### Given information

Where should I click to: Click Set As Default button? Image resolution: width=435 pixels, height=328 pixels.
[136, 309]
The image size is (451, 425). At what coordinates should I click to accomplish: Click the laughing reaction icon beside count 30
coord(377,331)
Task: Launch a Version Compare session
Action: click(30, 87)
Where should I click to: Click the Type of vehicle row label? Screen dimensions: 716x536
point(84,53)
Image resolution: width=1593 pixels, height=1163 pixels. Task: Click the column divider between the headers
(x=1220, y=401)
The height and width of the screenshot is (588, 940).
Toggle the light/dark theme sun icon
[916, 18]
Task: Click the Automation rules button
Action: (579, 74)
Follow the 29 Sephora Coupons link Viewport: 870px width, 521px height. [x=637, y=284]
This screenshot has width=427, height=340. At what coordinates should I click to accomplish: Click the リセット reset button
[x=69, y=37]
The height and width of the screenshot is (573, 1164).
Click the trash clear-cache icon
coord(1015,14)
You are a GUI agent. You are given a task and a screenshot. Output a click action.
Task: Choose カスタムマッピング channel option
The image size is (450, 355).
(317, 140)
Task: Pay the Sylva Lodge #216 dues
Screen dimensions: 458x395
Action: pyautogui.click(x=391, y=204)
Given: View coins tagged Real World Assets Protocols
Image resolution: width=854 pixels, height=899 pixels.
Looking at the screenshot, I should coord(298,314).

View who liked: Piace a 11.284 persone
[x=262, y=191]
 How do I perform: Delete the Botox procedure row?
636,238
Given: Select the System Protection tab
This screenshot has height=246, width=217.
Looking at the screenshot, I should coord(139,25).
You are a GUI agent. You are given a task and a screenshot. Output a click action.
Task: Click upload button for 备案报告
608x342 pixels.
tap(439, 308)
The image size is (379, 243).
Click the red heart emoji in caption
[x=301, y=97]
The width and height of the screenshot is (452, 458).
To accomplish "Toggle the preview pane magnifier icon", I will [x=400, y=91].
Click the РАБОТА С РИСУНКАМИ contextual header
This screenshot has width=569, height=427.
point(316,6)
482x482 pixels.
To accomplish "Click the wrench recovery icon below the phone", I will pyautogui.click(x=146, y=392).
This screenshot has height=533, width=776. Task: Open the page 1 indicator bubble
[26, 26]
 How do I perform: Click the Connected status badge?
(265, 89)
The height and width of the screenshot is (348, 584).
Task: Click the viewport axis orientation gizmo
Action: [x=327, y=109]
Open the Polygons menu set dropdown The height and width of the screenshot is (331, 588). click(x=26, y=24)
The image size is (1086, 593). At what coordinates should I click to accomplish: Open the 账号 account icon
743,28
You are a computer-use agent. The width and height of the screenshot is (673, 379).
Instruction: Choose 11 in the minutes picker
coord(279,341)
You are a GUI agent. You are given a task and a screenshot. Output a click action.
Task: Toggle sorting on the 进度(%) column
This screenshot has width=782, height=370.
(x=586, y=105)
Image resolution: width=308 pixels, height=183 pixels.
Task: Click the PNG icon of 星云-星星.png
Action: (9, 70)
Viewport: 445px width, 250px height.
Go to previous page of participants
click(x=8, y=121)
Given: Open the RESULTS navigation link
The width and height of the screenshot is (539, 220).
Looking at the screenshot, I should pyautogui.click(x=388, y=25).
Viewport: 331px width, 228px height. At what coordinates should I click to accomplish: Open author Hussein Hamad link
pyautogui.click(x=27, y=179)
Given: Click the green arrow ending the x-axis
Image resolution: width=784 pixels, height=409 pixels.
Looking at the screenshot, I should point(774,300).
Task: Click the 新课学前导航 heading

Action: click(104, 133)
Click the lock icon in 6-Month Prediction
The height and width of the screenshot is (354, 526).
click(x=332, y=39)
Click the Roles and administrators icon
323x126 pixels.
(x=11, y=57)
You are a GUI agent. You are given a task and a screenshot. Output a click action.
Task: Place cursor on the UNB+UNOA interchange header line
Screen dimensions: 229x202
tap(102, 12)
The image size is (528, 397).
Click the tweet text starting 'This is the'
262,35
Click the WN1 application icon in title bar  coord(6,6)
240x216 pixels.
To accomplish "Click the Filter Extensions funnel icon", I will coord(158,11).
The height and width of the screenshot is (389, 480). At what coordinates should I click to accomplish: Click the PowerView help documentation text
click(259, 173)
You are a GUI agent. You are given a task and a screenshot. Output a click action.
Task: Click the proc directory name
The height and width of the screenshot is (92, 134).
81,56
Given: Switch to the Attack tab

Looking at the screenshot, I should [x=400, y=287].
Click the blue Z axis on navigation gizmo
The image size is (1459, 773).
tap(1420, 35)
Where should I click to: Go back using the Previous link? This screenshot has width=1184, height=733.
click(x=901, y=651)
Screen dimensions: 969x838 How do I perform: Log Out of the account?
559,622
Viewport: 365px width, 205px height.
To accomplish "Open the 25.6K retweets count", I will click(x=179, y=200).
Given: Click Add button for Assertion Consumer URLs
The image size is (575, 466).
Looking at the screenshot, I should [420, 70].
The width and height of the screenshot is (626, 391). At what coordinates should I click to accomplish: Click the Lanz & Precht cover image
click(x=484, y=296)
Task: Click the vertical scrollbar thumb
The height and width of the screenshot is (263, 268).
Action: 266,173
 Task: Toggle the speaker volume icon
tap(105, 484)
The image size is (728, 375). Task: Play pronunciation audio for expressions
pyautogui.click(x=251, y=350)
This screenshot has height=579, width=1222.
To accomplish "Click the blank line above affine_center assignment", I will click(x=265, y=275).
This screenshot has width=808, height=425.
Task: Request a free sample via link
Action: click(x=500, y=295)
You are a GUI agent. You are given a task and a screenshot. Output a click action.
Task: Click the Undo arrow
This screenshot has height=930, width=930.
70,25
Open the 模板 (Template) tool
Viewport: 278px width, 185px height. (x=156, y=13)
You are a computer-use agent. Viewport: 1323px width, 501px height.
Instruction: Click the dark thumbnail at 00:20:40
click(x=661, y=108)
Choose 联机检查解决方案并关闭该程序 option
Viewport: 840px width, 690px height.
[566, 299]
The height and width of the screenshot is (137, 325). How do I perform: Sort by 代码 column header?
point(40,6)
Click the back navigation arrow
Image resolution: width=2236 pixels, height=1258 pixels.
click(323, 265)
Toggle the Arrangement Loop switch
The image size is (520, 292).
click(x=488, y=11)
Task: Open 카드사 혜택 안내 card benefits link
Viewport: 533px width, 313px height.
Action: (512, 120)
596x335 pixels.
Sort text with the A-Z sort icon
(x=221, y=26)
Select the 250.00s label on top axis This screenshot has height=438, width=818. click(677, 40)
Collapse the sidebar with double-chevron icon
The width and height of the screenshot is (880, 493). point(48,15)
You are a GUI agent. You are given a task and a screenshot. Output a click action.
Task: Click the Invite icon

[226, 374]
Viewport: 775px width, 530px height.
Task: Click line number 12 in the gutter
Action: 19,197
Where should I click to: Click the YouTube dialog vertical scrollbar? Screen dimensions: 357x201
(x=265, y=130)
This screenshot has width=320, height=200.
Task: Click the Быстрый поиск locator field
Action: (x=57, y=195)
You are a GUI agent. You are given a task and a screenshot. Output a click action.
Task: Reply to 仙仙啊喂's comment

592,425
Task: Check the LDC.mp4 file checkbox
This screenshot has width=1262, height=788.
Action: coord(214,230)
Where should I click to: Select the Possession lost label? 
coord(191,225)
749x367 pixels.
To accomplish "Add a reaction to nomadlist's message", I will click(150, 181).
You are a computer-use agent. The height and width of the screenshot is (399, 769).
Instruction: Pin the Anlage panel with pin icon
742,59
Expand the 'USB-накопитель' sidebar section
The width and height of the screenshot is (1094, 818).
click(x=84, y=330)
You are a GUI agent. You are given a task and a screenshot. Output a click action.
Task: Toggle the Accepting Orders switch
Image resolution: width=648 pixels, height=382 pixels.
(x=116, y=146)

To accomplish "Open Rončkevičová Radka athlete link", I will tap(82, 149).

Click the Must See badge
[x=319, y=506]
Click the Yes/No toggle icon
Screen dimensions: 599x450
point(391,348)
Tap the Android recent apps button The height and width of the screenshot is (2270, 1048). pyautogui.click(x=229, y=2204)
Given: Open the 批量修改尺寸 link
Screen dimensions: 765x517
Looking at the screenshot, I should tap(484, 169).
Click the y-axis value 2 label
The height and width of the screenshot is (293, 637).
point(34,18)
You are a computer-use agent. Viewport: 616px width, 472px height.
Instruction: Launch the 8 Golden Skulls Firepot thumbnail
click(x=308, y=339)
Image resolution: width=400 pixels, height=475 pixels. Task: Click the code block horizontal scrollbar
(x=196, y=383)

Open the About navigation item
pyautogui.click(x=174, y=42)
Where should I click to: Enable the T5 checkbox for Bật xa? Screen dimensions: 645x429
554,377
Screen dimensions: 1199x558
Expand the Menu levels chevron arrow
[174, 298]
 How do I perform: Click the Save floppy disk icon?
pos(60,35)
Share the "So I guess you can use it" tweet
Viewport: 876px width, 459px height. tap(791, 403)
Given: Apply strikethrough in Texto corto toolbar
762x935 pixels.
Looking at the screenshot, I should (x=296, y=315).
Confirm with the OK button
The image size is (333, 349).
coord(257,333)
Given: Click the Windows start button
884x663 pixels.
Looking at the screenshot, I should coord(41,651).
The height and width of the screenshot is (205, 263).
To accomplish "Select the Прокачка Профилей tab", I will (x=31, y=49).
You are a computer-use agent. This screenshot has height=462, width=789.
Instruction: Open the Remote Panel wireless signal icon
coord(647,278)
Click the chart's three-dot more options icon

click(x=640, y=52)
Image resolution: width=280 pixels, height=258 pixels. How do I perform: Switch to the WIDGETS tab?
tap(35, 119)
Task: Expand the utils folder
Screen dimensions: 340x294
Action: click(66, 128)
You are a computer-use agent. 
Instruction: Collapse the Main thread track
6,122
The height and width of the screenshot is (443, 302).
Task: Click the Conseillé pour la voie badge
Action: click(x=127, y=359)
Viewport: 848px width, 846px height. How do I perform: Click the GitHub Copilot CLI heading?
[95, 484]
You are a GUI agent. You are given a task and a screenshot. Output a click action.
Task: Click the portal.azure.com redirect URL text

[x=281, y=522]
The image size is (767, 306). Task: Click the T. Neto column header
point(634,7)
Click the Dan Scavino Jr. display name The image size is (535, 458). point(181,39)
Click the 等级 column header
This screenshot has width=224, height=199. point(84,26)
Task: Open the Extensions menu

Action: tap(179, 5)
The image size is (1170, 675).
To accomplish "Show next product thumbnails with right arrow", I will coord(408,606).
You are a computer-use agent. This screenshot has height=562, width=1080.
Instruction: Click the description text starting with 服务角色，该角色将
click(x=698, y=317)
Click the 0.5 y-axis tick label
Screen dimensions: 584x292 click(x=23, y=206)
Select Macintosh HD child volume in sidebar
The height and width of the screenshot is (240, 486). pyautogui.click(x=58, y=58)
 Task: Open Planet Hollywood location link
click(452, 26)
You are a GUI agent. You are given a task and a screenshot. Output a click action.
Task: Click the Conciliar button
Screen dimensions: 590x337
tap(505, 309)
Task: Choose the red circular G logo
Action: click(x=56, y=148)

### Work required
Taking the records above as input, show every line in which the word "name" is present.

### Response to the task
Task: Click the proc directory name
Click the Dan Scavino Jr. display name The image size is (535, 458). point(181,39)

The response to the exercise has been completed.